-- EXPLORE THE MATERIAL --
1 - Print the passage from the bore-cleaner discussion starting with "KG is good stuff, it" and going on through "to soak in.".
2 - In the bore-cleaner discussion, which of the two products wetted into patches better?
3 - Go on with the discussion of bore cleaners and copper fouling from where it stops.

-- PASSAGE TO READ --
KG is good stuff, it also works without using ammonia so you should not see green or blue, but brownish to black discoloration. I eneded up trying both M-pro-7 & KG. both worked, but the M-pro wetted into patches better. KG tends to not wick in, but ball up. Minor thing but there had to be one winner & it was M-pro.
 
Yup the KG-12 seemed initially to be the better choice because its a single solution solution not a 2 solution one. I actually ended up wasting quite a lot before I figured out it had to go into a cupped patch to soak in.

I wonder why they didn't add some kind oif surfececant(sp?) or wetting agent? then it would be even better.:confused:
 
If all that copper was smoothing out/filling imperfections in the bore, it may shoot worse now that it is all removed. Every barrel needs some level of copper fouling- which is why no one removes copper and then takes a cold bore shot that needs to "count". Some rifles get back their accuracy after only a round or two. Others can take a couple dozen. Experiment to find out what works for yours...

-- LISTED RECORDS --

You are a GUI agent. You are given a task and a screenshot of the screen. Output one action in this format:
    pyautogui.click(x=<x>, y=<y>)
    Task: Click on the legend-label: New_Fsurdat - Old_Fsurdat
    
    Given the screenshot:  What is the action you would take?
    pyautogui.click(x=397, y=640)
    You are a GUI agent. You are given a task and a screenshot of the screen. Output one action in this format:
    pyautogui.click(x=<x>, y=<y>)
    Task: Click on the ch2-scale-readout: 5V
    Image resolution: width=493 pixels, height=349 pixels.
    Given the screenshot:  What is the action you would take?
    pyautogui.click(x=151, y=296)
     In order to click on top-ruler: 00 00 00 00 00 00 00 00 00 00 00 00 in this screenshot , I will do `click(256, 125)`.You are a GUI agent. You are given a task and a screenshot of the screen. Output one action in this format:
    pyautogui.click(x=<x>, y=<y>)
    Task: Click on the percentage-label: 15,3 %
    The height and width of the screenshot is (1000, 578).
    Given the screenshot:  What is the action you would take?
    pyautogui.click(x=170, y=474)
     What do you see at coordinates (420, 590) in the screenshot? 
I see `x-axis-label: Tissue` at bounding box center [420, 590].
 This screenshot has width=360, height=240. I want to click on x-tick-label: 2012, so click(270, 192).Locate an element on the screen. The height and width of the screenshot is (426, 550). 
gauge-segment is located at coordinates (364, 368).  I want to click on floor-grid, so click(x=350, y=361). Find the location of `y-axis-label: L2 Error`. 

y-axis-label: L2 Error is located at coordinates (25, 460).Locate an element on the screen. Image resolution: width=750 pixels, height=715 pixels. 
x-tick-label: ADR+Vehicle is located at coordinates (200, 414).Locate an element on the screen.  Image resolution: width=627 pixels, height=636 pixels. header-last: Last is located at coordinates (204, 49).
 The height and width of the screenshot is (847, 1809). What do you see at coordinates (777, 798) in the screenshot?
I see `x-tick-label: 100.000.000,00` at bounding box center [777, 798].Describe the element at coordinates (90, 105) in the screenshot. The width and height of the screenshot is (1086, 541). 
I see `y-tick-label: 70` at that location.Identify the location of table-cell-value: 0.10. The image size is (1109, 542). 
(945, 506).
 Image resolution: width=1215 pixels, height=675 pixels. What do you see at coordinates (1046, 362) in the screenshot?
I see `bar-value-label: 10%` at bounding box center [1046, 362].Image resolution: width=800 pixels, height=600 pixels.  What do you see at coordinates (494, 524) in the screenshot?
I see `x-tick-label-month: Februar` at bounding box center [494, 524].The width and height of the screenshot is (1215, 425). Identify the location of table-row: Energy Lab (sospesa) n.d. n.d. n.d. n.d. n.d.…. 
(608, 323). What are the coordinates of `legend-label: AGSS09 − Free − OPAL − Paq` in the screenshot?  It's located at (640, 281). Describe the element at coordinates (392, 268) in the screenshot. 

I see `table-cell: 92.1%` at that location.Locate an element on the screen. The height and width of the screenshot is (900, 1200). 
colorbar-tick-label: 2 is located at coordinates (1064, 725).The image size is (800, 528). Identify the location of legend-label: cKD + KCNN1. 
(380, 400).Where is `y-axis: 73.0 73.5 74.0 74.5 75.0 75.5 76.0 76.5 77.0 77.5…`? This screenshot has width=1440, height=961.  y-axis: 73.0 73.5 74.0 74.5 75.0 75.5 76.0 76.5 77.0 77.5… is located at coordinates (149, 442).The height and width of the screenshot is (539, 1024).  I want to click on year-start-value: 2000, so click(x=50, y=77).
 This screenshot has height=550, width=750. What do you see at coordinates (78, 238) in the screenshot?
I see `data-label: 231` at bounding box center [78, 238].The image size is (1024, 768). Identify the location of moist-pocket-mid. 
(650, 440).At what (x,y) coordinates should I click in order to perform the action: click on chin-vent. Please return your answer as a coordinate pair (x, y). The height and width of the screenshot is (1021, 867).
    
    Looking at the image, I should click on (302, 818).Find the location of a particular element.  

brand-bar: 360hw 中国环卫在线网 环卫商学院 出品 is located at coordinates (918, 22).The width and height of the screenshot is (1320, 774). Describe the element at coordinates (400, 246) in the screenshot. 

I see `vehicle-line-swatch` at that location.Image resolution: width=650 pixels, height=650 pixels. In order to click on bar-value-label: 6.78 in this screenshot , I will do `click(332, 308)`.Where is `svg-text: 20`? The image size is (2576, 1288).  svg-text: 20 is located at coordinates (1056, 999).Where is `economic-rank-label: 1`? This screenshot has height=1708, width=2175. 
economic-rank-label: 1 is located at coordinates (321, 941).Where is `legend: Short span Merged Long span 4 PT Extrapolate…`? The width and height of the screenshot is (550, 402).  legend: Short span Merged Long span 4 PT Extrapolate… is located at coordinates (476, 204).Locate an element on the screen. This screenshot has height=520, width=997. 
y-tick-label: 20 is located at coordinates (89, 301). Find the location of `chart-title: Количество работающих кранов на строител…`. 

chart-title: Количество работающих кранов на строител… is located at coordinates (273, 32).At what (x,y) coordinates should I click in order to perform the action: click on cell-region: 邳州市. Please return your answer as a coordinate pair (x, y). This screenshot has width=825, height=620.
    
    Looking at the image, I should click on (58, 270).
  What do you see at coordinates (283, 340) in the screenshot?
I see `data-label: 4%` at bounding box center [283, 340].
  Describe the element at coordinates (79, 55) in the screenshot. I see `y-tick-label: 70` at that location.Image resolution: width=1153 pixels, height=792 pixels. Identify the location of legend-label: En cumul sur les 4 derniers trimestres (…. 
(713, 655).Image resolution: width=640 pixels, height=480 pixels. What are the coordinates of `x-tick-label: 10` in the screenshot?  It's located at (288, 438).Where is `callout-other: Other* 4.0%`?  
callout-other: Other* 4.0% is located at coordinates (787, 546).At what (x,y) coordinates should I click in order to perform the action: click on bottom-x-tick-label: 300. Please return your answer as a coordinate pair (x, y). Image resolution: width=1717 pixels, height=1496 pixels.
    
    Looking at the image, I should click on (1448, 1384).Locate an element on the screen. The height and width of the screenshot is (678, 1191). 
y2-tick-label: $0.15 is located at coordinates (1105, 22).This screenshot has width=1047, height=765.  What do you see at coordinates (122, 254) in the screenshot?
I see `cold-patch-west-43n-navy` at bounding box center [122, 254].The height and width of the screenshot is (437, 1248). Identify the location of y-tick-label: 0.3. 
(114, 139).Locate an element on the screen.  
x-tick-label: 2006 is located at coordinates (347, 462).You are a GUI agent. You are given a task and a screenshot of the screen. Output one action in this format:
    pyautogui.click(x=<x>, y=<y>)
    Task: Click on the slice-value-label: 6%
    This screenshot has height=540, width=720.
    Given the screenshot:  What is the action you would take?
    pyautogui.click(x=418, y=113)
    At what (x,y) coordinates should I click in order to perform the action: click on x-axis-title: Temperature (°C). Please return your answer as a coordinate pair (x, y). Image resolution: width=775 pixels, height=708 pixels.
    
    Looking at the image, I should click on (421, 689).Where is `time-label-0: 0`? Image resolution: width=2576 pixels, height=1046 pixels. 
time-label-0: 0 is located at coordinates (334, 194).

-- RESPONSES TO THE EXERCISE --
1 -
KG is good stuff, it also works without using ammonia so you should not see green or blue, but brownish to black discoloration. I eneded up trying both M-pro-7 & KG. both worked, but the M-pro wetted into patches better. KG tends to not wick in, but ball up. Minor thing but there had to be one winner & it was M-pro.
 
Yup the KG-12 seemed initially to be the better choice because its a single solution solution not a 2 solution one. I actually ended up wasting quite a lot before I figured out it had to go into a cupped patch to soak in.

2 - M-pro-7.

3 -
The military no longer removes copper from their(sniper rifle) barrels until there is a drop off in accuracy. Every rifle is different, some need a level of copper fouling to shoot well- depends on the quality of the barrel.

Do a search, lots of discussion on this.
 
I understood that, just did it because it was new to me, but not new period... so I figured I'd get to some sort of baseline so I knew how much had been sent down range and I could start keeping at least quasi-track.
 
I use Sweets 7.62 myself. Any used gun gets decoppered. After that I just do a treatment if accuracy starts to suffer. There is really no need to get all anal about it, but it is an issue that can absolutely have a deleterious effect on the accuracy of a rifle.